Но ведь и оставить все как есть тоже нельзя! Девчонка поклялась, что разыщет убийц Бухвостова, и, судя по тому, что она сказала, искать ей осталось недолго. Батюшки! Вот так увязла — ни вперед, ни назад!

Княгине сделалось по-настоящему страшно только теперь, когда она осознала, что у нее не осталось выбора. Всегда был, а теперь вот не осталось! Как сказал ей однажды ее зять, этот аферист Огинский, «или грудь в крестах, или голова в кустах». Где-то его теперь носит, кого он нынче пытается обвести вокруг пальца? Негодяй он, конечно, но в такой ситуации ни одна блоха не плоха.

Да, при сложившихся обстоятельствах Аграфене Антоновне сильно недоставало бесследно растворившегося в весенней капели пана Кшиштофа. Она не знала, какую именно роль могла бы отвести этому проходимцу в своей игре, но смутно чувствовала, что ей не хватает именно его — блестящего, высокого, черноусого, с отлично подвешенным языком и решительно лишенного каких бы то ни было принципов, кроме одного: хватай побольше, беги подальше.

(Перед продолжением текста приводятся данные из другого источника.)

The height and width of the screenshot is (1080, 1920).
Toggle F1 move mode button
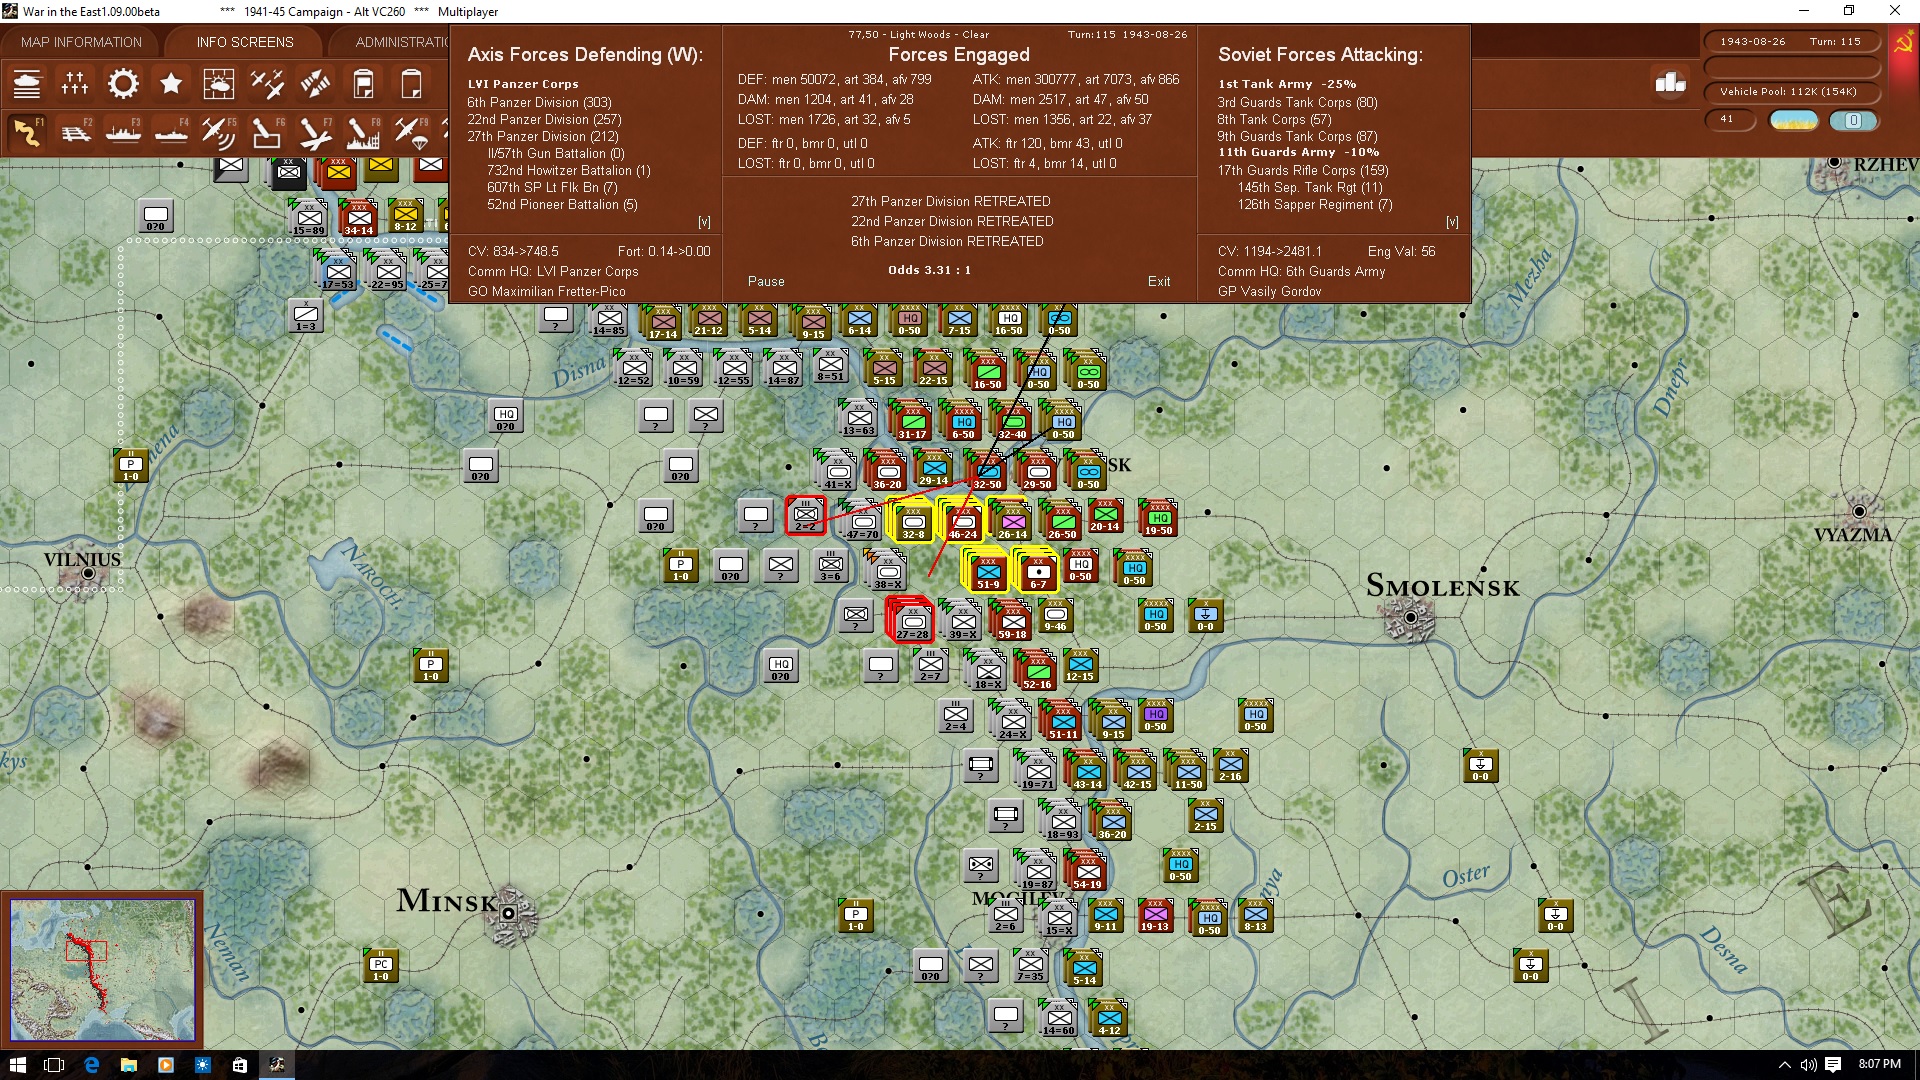[27, 132]
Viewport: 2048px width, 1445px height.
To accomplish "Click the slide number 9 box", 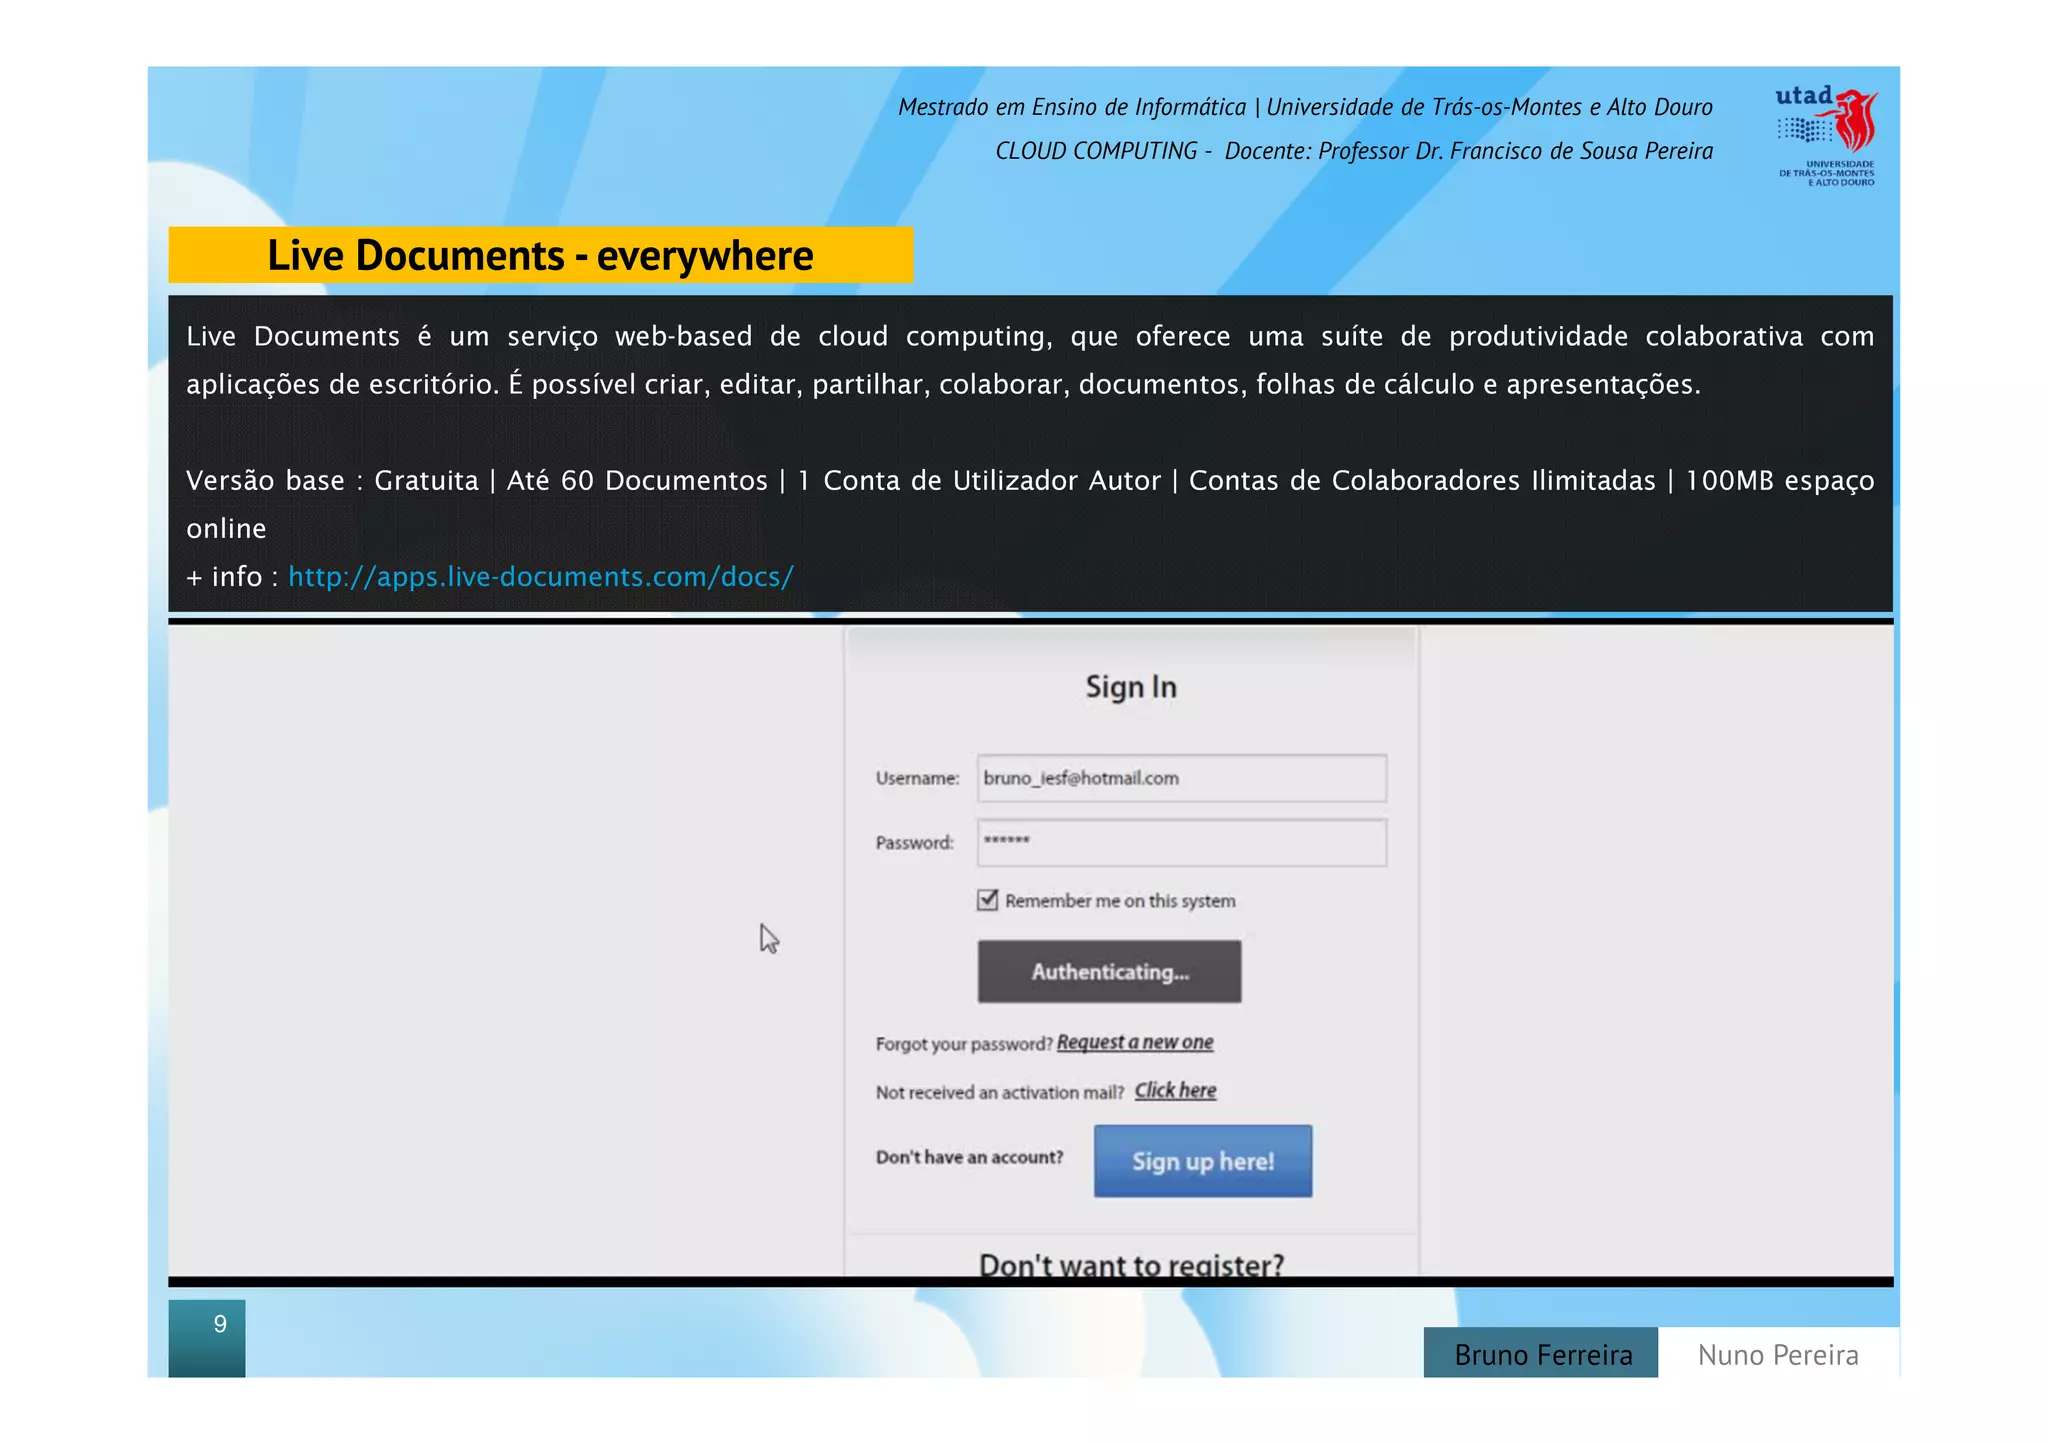I will [x=207, y=1336].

И в эту самую минуту, когда княгиня уже была близка к отчаянию, провидение наконец сжалилось над нею. Благосклонность фортуны выразилась в негромком стуке, которым отозвалась на чье-то прикосновение обшарпанная дверная филенка.

— Вон! — угрюмо крикнула погруженная в невеселые раздумья княгиня.

Стук повторился.

— Вон, я сказала! Поди вон!!! Немедля!

Зычный крик княгини отдался в пустоватой, еще как следует не обжитой спальне звонким отголоском, на оконном стекле испуганно забилась ошалелая муха.

— Я-то пойду, — послышался из-за двери приглушенный мужской голос, — но после вам придется самой меня разыскивать. А это, ваше сиятельство, не так просто, как может показаться на первый взгляд. И не кричите вы так, Христа ради, услышат ведь!

Аграфена Антоновна невольно вздрогнула и схватилась за сердце, надежно похороненное под толстым слоем дряблого жира, затянутого в тугой корсет. За дверью, вне всякого сомнения, стоял наконец-то вернувшийся Савелий. Появление его было запоздалым и, может быть, уже ненужным, но княгиня сейчас готова была схватиться за любую соломинку.

Быстро встав, она открыла дверь и впустила нового лакея.

Савелий ужом проскользнул в комнату и, скинув мужицкую шапку, скромно остановился у двери, с деланным смирением глядя в пол.

— Где тебя носило столько времени? — заперев дверь и вернувшись в кресло, грозно спросила княгиня. — По кабакам шлялся, деньги мои пропивал?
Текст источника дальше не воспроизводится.